EXERCISES TO COMPLETE
(a) Translate the sentence "Rather, the vaccines were less potent than they should have been." from the news report on the H1N1 vaccine recall into Spanish.
(b) Write the next few sentences of the news report on the Spokane H1N1 vaccine recall, picking up after its final sentence.

TEXT SHOWN
....
H1N1 recall includes Spokane
Doses likely went to kids, county health official says
A swine flu vaccine for young children recalled Tuesday included about 200 doses that were shipped to two Spokane health care providers.
There are no safety issues with the vaccines, State Health Secretary Mary Selecky said. Rather, the vaccines were less potent than they should have been.
Nevertheless, they still should protect children from H1N1 influenza, aka swine flu, health officials say.
Dr. Joel McCullough, Spokane County health officer, declined to name the local providers. He said the vaccines were shipped last month in shot form and probably given to children.
Parents should not worry, he said. “This is not a safety recall.”
The voluntary recall by Sanofi Pasteur, a division of French pharmaceutical giant Sanofi-Aventis Group, involved about 800,000 prefilled syringes for children ages 6 months to 35 months.
The company is still trying to determine why the potency dropped in those doses. The vaccines passed strength tests when they were shipped last month. But tests last week revealed a 12 percent drop in potency.
....
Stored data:

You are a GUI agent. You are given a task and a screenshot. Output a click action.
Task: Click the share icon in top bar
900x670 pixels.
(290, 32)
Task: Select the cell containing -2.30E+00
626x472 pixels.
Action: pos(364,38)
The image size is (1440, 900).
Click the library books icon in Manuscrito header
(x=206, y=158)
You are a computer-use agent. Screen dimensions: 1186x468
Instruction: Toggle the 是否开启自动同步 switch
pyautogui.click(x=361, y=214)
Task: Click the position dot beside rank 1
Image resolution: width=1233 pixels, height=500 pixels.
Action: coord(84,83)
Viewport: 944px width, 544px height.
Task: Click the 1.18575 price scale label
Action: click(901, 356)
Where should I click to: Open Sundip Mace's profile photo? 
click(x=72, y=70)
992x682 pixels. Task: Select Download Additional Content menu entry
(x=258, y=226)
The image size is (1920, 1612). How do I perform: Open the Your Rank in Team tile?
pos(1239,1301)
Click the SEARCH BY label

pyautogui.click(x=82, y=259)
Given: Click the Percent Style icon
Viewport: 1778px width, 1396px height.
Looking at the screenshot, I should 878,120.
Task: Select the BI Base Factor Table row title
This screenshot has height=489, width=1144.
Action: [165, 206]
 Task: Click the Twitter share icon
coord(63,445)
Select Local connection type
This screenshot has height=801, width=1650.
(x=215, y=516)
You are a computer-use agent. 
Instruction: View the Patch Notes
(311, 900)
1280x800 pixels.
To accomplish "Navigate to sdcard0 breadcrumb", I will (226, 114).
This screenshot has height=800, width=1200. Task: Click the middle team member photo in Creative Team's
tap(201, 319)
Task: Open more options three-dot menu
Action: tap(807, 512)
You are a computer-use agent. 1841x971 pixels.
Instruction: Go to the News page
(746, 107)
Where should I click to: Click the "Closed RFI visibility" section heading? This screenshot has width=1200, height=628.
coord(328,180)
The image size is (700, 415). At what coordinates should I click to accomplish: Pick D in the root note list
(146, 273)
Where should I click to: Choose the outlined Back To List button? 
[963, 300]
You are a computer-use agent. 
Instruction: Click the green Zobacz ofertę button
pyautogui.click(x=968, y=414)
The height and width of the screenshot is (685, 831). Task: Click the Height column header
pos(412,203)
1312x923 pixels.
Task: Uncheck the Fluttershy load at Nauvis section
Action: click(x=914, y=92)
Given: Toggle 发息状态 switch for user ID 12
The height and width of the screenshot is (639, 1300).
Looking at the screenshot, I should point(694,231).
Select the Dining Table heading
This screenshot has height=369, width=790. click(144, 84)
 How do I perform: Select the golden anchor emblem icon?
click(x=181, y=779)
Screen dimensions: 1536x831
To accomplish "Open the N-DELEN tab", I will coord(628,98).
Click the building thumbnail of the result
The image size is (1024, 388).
....
RESULTS
(a) Más bien, las vacunas eran menos potentes de lo que deberían haber sido.

(b)
The Associated Press reported that experts are theorizing that the problem is specific to the children’s prefilled syringes. The antigen – the key vaccine ingredient – may be sticking to the walls of those syringes, said Dr. Jesse Goodman, the Food and Drug Administration’s deputy commissioner for science and public health.
Another manufacturer, Novartis, in February recalled five lots of seasonal flu vaccine packed in prefilled syringes under similar circumstances.
About 5,100 doses of the recalled vaccine were shipped to Washington. That’s a fraction of the 1.6 million doses of all swine flu vaccines delivered to communities across Washington during the past several weeks.
Young children are supposed to get two doses of swine flu vaccine about a month apart.